Ella lanzó un profundo suspiro, le arrebató el bolígrafo de la mano y firmó debajo de la rúbrica del hombre.

—Pierde el tiempo flirteando conmigo, señor Delaney. Simplemente no me interesa.

—Cualquier mujer sensata sabe que una declaración como esa sólo representa un desafío. —Se inclinó para leer su firma.

—Jo Ellen Hathaway —informó ella con la esperanza de que se marchara cuanto antes.

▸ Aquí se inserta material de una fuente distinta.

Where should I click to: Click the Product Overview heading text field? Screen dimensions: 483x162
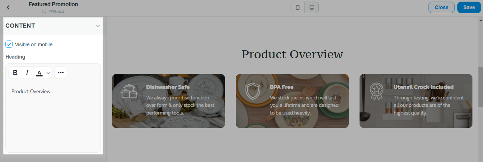(53, 117)
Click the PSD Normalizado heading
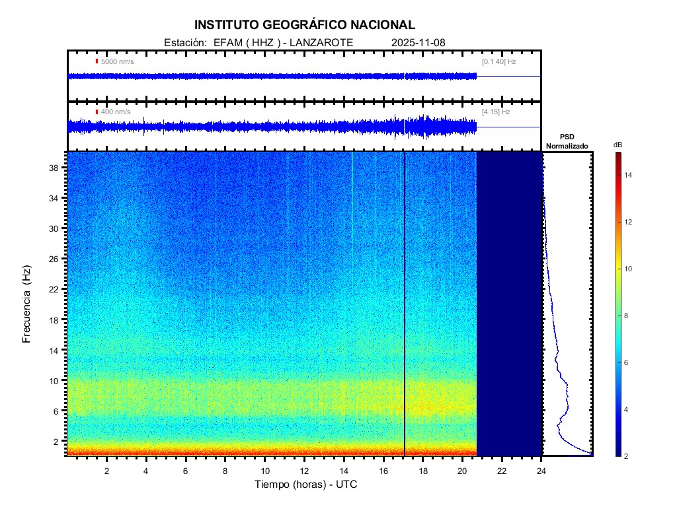This screenshot has width=677, height=507. pos(567,141)
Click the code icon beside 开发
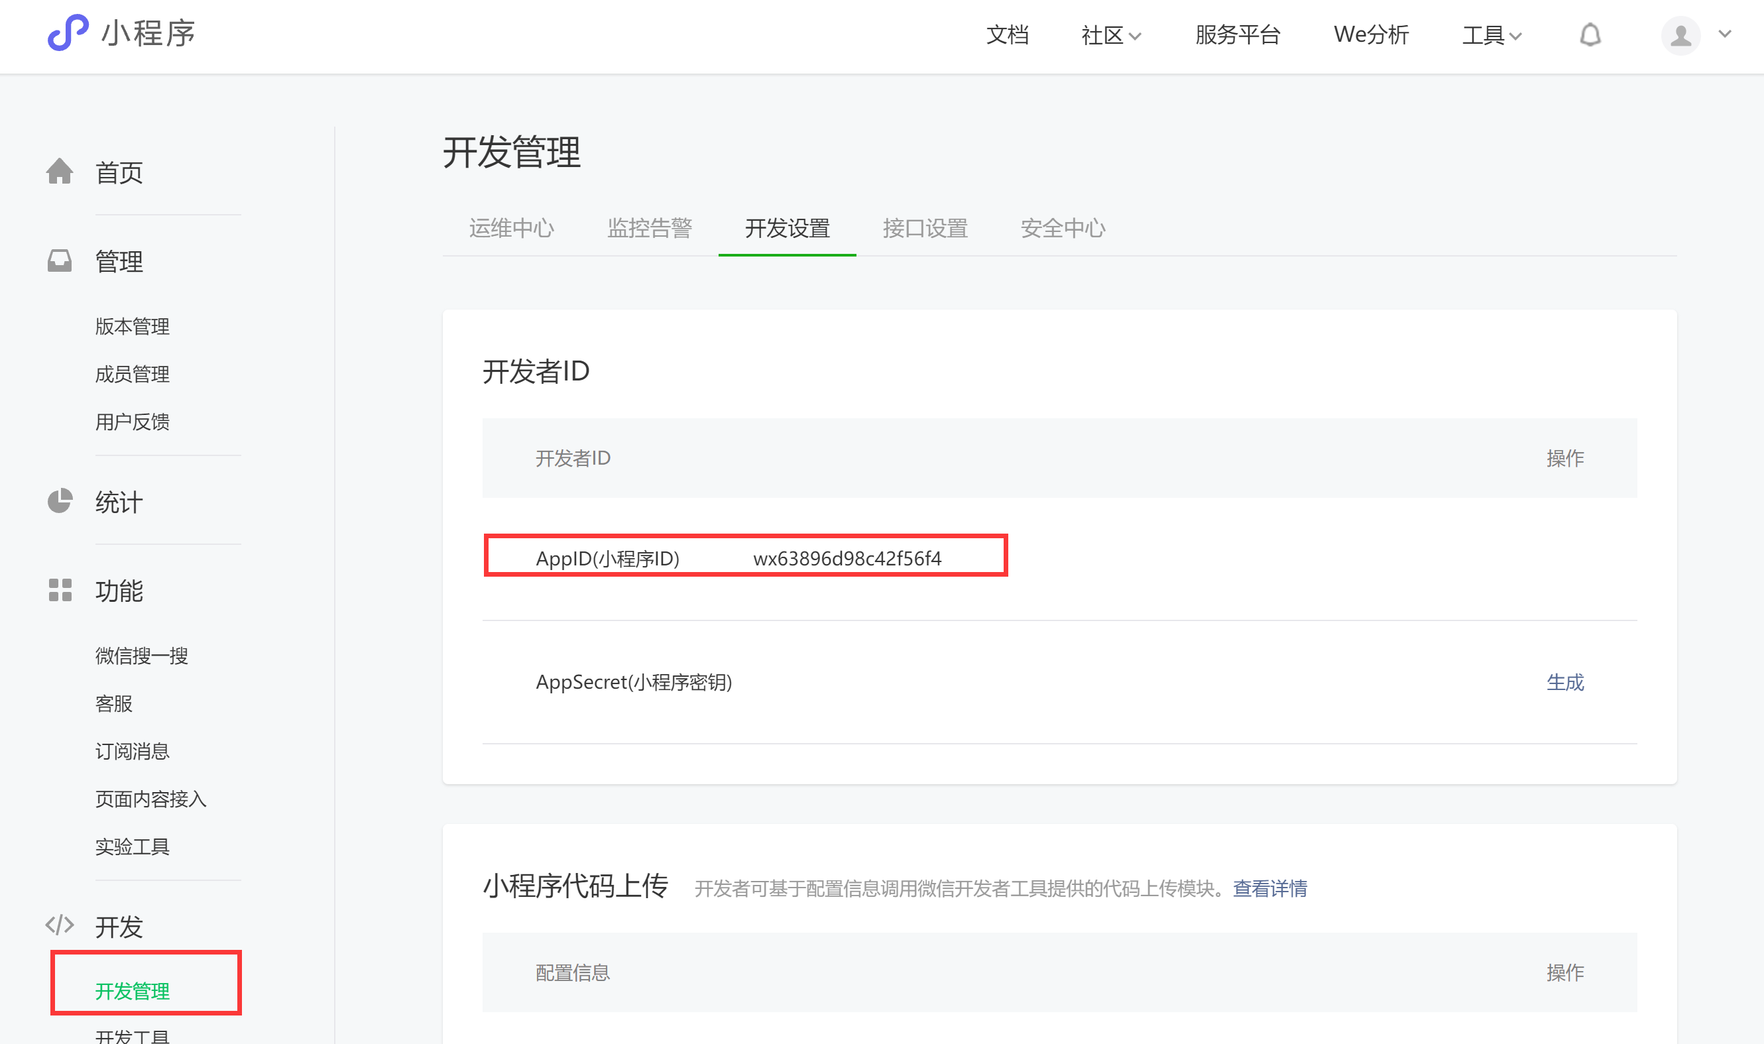This screenshot has width=1764, height=1044. tap(60, 925)
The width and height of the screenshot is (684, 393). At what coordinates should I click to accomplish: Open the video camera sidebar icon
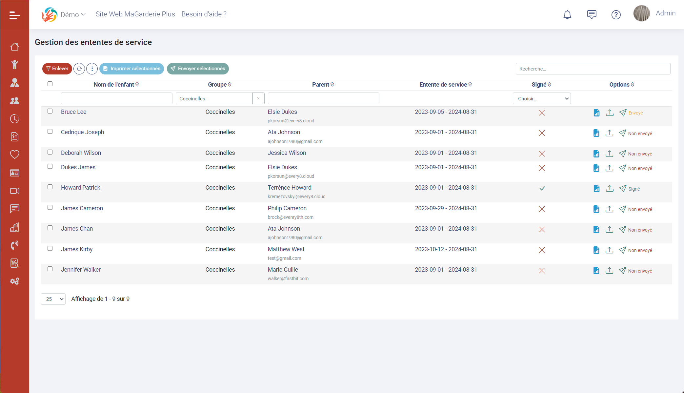click(14, 191)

—Me alegro de que me haya rescatado, Jo Ellen. —Le tendió la mano, divertido al ver que ella vacilaba antes de estrechársela.

—Pida a Zeke Fitzsimmons que le revise el todoterreno. Se lo dejará en perfectas condiciones. Le deseo que disfrute de su estancia en Desire.

—Ya ha comenzado mejor de lo que esperaba.

—Entonces no debía de esperar gran cosa. —Retiró la mano y se encaminó hacia la puerta principal—. Ya ha dejado de llover —comentó mientras entraban el aire húmedo y la neblina—. No creo que le resulte difícil encontrar la cabaña.

—No. —Recordaba muy bien el camino—. Estoy seguro de que la encontraré. Volveremos a vernos, Jo Ellen. —Tendré que verla, pensó, por varios motivos.

Ella inclinó la cabeza y cerró la puerta mientras él permanecía inmóvil en el porche, reflexionando.